The characters in Ottessa Moshfegh’s remarkable debut story collection, Homesick for Another World, circle one another like captive sharks in a pool. In fact, reading these 14 stories is something like a tour through an aquarium led by a deliciously mischievous guide, the kind of storyteller who delights in the salacious details of past mishaps … It’s a kind of deep cover one enters in each new story. The world outside dissolves, and these particular worlds are governed entirely by the characters’ actions and reactions, and whatever judgments a reader might pass on the lives of these lovable miscreants are lost to the force of the story’s telling … Moshfegh commits to the point of view of her characters like few writers do, or have, or can, and in so doing insists upon their humanity in ways that surprise us on every page.

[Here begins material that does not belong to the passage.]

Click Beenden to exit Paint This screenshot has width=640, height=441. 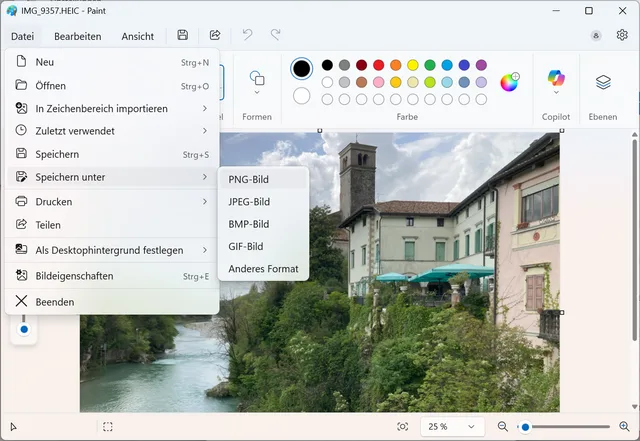pos(55,302)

The power of her stories rests partly in how many settings she can use while achieving roughly similar ends. Moshfegh's brand of conflict is agnostic to gender, nationality, and age. In her stories, we are all freighted with impulses that can undo us unless we engage them, bear down on them, and accept what they bring ... On second and third reading, these stories reveal coils of plain language and quick narratives tight as songs. What is at first urgent and disorienting becomes a hymn, improving with repetition, all of it worth memorizing.
In her short fiction, the natural way of rot and the evolutionary soundness of repulsion keep rising from and stubbing themselves on strains of desire, sometimes wily and spontaneous but mostly grimly mundane. That commitment makes Homesick for Another World nearly nauseating in one gulp, but that is not a bad thing: the sourest thing is recognizing how being let down has so much to do with oneself and the quality of one’s desire, how the sourness is compounded when one displaces that disappointment on the object of one’s desire, and how much black and weeping intimacy pools in the palm of that displacement ... That is why readers need Ottessa Moshfegh: to slip us the poison berries and get the shuddering and gagging out of our system so we can approach our desires for our home with fresh eyes.